3. Once everything looks good, batch all the actions via MultiSend and send as one transaction for signers to approve

Now that Foundry is adding support for a local node and deploy scripts, it would be useful to have similar functionality out of the box.

Example:

I'm not sure what this looks like practically yet, but it might just be an executable Solidity script (transcribing the ape-safe Python example):

function script() public {
  Safe gnosis = Safe(0xfeb4acf3df3cdea7399794d0869ef76a6efaff52);

  ERC20 public dai = ERC20(0x6B175474E89094C44Da98b954EedeAC495271d0F);
  yVault public vault = yVault(0x19D3364A399d251E894aC732651be8B0E4e85001);

  uint256 amount = dai.balanceOf(address(gnosis));
  dai.approve(vault, amount);
  vault.deposit(amount);

  // Generate preview transaction
  cheats.preview();
  // Batch transaction
  cheats.batch();
  // Broadcast transaction
  cheats.broadcast(address(gnosis));
}

Potential use-cases:

Some potential applications:

• Automating contract setups or common governance actions
• Using like Hardhat tasks, see example in dYdX repo
• Using like optimism's chug-splash as a mass-deployment system

Additional context

No response

[onbjerg]

Can you expand on cheats.preview/cheats.batch?

[gakonst]

Can you expand on cheats.preview/cheats.batch?

I think cheats.preview() is unneeded given we have traces?

cheats.batch() would probably convert all transactions into a gnosis safe execTransaction? might need a better name

[Anish-Agnihotri]

Thanks for bump—yes, cheats.batch() is just generating a multi-call transaction.

[onbjerg]

Is there a standard for that we can use? @gakonst mentioned Gnosis Safe, but I wonder if cheats.batch would be general enough. Alternatively, this should(?) be solveable using utility libraries (perhaps we can add it in forge-std) by encoding the transactions into e.g. a Gnosis Safe transaction and broadcasting that

[Oighty]

Is there interest in supporting this feature? I think it's a natural extension to scripting and would help teams avoid manual Gnosis Transaction Builder inputs or relying on another tech stack (e.g. python with ape-safe) for setting up MS transactions. forge script currently is good for deployment and setup, but breaks down if you change over the admin address to a MS contract (which you can't send txns from with vm.broadcast()).
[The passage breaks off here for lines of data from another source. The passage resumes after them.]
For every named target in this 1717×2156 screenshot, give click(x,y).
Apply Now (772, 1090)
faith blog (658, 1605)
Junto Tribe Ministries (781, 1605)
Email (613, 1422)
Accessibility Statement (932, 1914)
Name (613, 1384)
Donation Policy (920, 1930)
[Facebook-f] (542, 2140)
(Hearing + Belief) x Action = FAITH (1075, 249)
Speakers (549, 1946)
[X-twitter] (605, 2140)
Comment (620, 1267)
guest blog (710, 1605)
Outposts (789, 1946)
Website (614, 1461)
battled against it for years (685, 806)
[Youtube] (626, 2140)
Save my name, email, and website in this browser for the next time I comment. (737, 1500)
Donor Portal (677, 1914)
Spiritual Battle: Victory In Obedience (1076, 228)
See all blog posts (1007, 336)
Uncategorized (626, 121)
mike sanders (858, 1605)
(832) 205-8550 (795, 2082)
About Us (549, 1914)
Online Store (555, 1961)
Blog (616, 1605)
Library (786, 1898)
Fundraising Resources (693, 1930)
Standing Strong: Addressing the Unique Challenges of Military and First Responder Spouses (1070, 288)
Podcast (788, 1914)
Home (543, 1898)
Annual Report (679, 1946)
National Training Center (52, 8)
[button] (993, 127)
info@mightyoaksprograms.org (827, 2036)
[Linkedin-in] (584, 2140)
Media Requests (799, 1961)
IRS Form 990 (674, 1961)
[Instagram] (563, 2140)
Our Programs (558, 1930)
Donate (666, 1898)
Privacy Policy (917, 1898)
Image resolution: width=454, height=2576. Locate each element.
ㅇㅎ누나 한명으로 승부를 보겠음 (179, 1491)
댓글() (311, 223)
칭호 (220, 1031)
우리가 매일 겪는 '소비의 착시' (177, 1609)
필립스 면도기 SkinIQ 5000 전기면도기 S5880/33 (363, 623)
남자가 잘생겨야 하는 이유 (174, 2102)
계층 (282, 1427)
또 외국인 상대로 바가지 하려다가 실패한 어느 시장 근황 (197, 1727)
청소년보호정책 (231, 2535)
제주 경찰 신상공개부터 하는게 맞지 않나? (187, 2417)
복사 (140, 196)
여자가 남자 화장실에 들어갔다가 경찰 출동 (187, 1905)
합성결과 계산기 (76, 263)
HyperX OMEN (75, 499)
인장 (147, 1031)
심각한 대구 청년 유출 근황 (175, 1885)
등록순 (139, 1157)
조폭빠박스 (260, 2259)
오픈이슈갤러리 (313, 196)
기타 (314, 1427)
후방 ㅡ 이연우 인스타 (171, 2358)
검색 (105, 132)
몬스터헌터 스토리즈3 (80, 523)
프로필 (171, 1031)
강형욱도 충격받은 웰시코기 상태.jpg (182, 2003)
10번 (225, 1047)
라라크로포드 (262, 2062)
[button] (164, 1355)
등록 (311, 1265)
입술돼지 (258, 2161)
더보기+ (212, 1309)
An initial version could be similar to the first iteration of CREATE2, hardcode the MultiSend contract from Gnosis and use their format for encoding transactions. The user would provide their safe address and a API call could be sent to the Gnosis Transaction Service to initiate the transaction.

API could mirror broadcasting with something like vm.startBatch() and vm.stopBatch(). The CLI could reuse the --broadcast flag and call the script in the same manner as existing ones.

I looked through the codebase a bit to see where it could naturally fit in, but I don't have a strong grasp of the existing scripting architecture. I am willing to work on this, but am not very experienced with Rust so I would need some pointers.

[gakonst]

Yep I think that's valuable. Motivation makes sense.

Can you give a description of how you imagine the API working and then how a list of transactions would get encoded internally into a gnosis safe TX?

[eboadom]

+1 on this, would really improve the developers' experience of interacting with Safe, without going out of Solidity code, which is a quite typical use case.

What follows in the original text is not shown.